Bertrand Révillion, éd. du Cerf 2014, 181 p, 14 €

Un jour glacé de janvier, le journaliste Paul Sardaigne fuit Paris et la rédaction de l’hebdomadaire catholique dont il vient de se faire brutalement virer. L’édito qu’il a consacré au scandale que constitue à ses yeux le refus réitéré du Vatican d’offrir pardon et communion aux divorcés remariés a été la goutte d’eau de trop.
Brisé et désemparé, Paul se réfugie dans la vieille maison familiale au cœur du massif de la Chartreuse, à proximité du célèbre monastère. Dans la montagne immaculée, il retrouve son ami Jean, prêtre bourru et marginal, qui vit en ermite.

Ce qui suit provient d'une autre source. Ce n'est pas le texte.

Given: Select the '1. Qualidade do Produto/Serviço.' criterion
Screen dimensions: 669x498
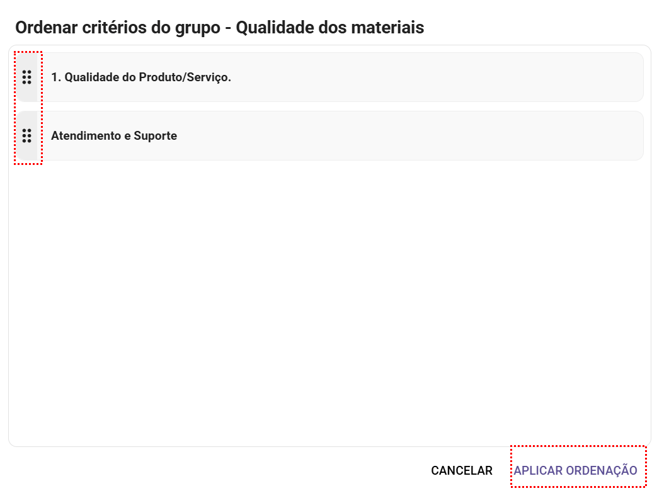Looking at the screenshot, I should pos(141,77).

Au fil des conversations, on apprend les circonstances du licenciement, sur fond de débats houleux quant au manque d’ouverture de l’Église au monde. On découvre surtout la cause profonde du mal-être de Sardaigne, la maladie de sa femme, Mathilde, le cancer qui l’atteint et qui, du même appétit, bouffe le peu de foi qui reste à Paul.
"Comment croire en un Dieu qui ne sauve pas tous ceux qui hurlent à son secours. Jolie question théologique. Tragique et écœurante énigme !"
Surpris et coincé par une tempête de neige, au lieu même des premiers ermitages fondés dix siècles plus tôt par saint Bruno, dans la petite chapelle des cabanes - Notre-Dame de Casalibus - Paul a rendez-vous avec lui-même.